Keep control of difficult conversations

Dreading the drama of a crunch point conversation? These four steps will help you through conversations with difficult people

Yes. Other people behave badly sometimes. But there are constructive ways you can broach tricky subjects, minimise conflict and move beyond impasses. Here are five ways to get started.

Keep your focus on the issue

To counter other people’s digressions, interruptions and objections, plan ahead. Identify what’s most important to you. Then keep that one objective in mind throughout the conversation. Every time other people take the conversation off track, redirect back to the issue. For example, if someone says, “Why are you bringing up Project Zenith when team morale is a problem?” respond with “I’d like to focus on Project Zenith now, we can talk about team morale later”.

Manage your state

During difficult conversations, your emotions can sometimes get the better of you. And that’s dangerous because it can lead you to say something you can’t take back. With a little practise, though, you can prevent this happening. The trick is to manage your state.

First, take note of your breathing rate, heartbeat and muscle tension. These are physical cues to your emotional state. Then shift any elements of your physiology which are sending stress messages to your body. For example, slow your breathing or relax your shoulders.

Be objective

Once you’re in a calm state, choose your words carefully. Avoid language that generalises or labels (‘you’re always so untidy or you are sloppy’). That’s your emotions talking and it will only provoke the other person’s defenses. Instead focus on the situation and keep to the facts. What is the problem? How do you want it solved?

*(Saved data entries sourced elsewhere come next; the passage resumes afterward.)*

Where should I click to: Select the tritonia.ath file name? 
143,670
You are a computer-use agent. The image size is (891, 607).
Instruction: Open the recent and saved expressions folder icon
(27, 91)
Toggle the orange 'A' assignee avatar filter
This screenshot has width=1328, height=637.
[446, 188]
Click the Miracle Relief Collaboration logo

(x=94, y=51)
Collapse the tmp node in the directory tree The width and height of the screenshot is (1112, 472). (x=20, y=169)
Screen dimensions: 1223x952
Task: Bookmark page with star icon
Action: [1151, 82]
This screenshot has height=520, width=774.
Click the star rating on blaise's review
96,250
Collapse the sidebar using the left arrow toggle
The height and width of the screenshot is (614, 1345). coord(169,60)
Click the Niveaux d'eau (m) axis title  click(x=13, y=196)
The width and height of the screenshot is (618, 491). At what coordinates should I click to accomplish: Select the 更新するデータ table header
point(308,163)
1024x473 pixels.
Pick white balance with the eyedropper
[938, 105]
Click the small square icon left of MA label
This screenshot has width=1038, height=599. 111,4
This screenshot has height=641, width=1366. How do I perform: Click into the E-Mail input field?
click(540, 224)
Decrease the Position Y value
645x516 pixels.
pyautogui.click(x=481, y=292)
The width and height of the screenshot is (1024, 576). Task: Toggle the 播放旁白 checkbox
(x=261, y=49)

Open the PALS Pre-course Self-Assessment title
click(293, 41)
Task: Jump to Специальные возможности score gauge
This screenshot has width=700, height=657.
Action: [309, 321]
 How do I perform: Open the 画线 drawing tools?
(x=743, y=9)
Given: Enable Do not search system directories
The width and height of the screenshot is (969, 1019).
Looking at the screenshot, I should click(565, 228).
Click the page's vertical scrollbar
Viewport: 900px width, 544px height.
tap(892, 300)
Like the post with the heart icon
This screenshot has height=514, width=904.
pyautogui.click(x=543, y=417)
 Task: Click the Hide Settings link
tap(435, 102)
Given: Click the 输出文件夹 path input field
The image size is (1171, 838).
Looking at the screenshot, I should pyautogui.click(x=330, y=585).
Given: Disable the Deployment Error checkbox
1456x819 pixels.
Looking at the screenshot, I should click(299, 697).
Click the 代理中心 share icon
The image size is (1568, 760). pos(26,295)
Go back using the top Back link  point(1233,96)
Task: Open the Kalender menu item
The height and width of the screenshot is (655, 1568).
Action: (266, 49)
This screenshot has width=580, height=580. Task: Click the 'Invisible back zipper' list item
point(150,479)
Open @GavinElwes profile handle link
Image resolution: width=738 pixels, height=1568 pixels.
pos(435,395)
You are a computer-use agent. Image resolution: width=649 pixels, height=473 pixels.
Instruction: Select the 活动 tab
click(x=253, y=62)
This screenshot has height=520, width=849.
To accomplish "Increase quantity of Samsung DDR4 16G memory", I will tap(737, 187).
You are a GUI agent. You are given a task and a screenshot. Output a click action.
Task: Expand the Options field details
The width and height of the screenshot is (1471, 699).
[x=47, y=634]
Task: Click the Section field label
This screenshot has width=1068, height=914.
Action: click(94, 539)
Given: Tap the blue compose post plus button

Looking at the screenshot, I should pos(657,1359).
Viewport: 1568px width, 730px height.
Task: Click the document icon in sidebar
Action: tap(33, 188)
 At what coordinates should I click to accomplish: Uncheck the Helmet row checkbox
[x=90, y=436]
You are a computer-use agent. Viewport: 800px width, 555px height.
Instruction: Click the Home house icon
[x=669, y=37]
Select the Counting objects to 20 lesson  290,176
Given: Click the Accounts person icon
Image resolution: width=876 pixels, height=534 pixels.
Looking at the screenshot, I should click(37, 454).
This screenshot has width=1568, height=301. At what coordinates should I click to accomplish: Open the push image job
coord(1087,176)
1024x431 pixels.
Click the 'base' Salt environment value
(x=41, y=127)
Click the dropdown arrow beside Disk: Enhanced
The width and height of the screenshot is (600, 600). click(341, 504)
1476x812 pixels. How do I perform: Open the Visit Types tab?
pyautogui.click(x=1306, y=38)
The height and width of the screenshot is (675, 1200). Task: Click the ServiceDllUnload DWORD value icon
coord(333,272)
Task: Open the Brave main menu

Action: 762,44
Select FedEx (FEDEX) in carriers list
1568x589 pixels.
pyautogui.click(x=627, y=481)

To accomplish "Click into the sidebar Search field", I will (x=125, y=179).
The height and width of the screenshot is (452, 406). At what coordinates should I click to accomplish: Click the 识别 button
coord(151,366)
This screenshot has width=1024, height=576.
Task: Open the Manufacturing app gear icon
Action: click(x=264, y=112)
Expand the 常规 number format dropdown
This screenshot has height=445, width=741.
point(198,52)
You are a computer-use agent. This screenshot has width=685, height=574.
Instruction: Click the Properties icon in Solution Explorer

Speak from the ‘I’ position

‘I Statements’ are crucial when dealing with difficult people. Starting your message with ‘I think’, I feel’ or ‘I’m concerned’ conveys your point of view in neutral language. Speaking this way means there’s less chance other people will feel threatened or blamed. Which makes it more likely they’ll be receptive to your concerns. For example, the message “You always miss deadlines” comes across as hostile. The alternative “I’m concerned deadlines are being missed” avoids assigning blame and focuses on the problem. Learn how to structure an ‘I Statement’ in this month’s video.

Repeat and reframe

Even when you use all of the above tips, difficult people may not listen to you. Be prepared for pushback. Be ready to repeat or rephrase your message. Keep emotional language in check and remember to use ‘I statements’. Choose words such as ‘I’d like you to listen…’, ‘I’m sorry you feel that way. I still feel…’ This will keep your message assertive rather than aggressive.